### Exercise details
Reproduce word for word the stretch of the listing from the line containing "is (753, 860)." through the end of the listing, including both ends.

------ Rows ------

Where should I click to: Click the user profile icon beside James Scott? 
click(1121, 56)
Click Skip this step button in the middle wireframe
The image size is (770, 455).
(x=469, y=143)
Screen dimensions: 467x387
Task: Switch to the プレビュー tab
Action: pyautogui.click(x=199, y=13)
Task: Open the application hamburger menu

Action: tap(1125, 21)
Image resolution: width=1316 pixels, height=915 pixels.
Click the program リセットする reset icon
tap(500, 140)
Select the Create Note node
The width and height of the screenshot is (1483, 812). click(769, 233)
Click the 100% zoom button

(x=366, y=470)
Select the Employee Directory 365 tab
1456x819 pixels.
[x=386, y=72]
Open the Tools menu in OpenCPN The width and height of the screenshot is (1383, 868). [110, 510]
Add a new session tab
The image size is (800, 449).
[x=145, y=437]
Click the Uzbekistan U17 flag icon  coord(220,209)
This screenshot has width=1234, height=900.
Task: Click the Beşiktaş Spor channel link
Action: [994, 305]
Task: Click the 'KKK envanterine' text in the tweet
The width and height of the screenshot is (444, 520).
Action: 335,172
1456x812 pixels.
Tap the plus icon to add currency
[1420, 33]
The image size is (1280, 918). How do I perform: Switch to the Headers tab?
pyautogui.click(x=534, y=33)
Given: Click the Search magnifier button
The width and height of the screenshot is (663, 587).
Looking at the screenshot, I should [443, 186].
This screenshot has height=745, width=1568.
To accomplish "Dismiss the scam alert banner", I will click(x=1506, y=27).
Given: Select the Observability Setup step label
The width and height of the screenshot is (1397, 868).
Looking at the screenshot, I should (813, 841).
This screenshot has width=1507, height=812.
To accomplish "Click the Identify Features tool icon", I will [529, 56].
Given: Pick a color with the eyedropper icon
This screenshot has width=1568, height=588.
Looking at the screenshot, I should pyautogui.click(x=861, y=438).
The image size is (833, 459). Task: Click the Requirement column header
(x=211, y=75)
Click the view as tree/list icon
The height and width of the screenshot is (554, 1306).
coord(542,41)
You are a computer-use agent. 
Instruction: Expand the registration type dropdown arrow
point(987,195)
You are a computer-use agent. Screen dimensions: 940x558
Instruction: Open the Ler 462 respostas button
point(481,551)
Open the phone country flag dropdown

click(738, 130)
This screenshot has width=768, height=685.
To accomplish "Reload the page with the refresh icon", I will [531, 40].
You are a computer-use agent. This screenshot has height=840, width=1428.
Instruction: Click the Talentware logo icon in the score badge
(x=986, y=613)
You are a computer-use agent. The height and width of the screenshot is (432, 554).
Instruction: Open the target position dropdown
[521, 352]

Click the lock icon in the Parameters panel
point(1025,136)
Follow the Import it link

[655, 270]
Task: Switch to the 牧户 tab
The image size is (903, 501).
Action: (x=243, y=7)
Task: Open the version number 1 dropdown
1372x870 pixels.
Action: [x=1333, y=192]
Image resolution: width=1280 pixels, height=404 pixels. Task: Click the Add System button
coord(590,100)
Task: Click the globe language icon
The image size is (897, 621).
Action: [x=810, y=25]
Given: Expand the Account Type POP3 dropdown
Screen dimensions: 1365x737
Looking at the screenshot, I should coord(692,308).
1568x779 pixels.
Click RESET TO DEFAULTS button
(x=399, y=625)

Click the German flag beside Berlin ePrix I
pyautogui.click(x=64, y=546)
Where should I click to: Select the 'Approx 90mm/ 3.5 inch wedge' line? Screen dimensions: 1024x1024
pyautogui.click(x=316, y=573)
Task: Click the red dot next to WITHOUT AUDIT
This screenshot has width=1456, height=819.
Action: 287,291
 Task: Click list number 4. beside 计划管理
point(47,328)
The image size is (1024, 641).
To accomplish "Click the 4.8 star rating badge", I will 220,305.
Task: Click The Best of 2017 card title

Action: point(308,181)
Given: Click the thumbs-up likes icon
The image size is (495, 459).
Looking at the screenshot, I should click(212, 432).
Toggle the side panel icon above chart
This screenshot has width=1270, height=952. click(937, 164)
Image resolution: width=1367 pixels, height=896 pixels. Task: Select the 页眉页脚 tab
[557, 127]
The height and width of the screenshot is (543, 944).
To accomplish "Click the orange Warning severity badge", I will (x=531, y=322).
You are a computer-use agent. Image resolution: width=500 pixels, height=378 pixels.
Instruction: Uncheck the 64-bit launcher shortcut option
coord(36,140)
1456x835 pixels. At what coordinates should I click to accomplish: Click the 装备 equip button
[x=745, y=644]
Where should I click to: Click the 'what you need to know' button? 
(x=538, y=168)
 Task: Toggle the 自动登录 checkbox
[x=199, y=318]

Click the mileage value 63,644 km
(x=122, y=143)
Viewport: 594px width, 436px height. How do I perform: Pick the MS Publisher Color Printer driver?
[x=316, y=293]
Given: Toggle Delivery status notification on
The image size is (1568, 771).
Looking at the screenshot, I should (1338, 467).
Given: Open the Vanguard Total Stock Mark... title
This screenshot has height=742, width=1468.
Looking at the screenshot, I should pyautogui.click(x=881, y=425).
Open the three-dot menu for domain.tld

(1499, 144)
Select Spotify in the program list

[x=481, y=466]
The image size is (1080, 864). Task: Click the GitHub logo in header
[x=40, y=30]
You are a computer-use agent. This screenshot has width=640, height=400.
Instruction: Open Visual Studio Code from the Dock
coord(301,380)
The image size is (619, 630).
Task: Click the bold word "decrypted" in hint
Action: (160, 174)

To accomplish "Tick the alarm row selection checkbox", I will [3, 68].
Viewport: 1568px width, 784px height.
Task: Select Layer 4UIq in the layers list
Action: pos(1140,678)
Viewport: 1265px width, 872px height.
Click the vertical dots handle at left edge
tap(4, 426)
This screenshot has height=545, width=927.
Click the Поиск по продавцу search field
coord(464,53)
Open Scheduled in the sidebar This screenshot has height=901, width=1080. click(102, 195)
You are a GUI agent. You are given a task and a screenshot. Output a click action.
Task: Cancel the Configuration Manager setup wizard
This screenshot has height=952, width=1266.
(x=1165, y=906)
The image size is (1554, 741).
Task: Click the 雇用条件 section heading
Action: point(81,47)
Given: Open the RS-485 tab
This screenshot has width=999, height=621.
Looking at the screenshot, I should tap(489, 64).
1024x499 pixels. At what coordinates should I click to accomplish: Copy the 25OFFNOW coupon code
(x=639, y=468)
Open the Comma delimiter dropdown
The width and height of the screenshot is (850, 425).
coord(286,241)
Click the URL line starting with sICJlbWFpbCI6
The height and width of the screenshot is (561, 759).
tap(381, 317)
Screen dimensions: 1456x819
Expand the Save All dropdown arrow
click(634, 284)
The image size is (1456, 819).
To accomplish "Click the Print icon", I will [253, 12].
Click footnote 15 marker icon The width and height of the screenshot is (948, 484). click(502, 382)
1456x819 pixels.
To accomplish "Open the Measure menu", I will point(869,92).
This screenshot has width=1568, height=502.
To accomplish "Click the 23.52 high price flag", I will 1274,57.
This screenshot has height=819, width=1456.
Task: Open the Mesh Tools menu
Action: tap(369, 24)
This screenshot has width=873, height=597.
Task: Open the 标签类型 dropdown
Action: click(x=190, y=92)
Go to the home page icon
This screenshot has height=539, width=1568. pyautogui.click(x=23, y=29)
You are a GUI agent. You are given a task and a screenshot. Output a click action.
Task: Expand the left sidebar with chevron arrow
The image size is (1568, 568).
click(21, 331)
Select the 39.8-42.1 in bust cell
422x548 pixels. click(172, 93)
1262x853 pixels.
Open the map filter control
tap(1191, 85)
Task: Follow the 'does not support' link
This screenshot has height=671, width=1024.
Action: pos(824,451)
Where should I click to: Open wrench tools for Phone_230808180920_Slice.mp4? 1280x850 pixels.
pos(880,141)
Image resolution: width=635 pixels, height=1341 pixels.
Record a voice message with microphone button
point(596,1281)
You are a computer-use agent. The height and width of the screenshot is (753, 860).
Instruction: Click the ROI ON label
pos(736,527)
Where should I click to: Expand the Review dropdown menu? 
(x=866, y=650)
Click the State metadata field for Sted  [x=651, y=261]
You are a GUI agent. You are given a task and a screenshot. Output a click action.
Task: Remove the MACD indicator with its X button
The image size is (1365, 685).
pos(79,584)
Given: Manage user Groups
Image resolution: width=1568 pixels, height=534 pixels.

------

### Response
You are a computer-use agent. The height and width of the screenshot is (753, 860).
Instruction: Click the ROI ON label
pos(736,527)
Where should I click to: Expand the Review dropdown menu? 
(x=866, y=650)
Click the State metadata field for Sted  [x=651, y=261]
You are a GUI agent. You are given a task and a screenshot. Output a click action.
Task: Remove the MACD indicator with its X button
The image size is (1365, 685).
pos(79,584)
Given: Manage user Groups
Image resolution: width=1568 pixels, height=534 pixels.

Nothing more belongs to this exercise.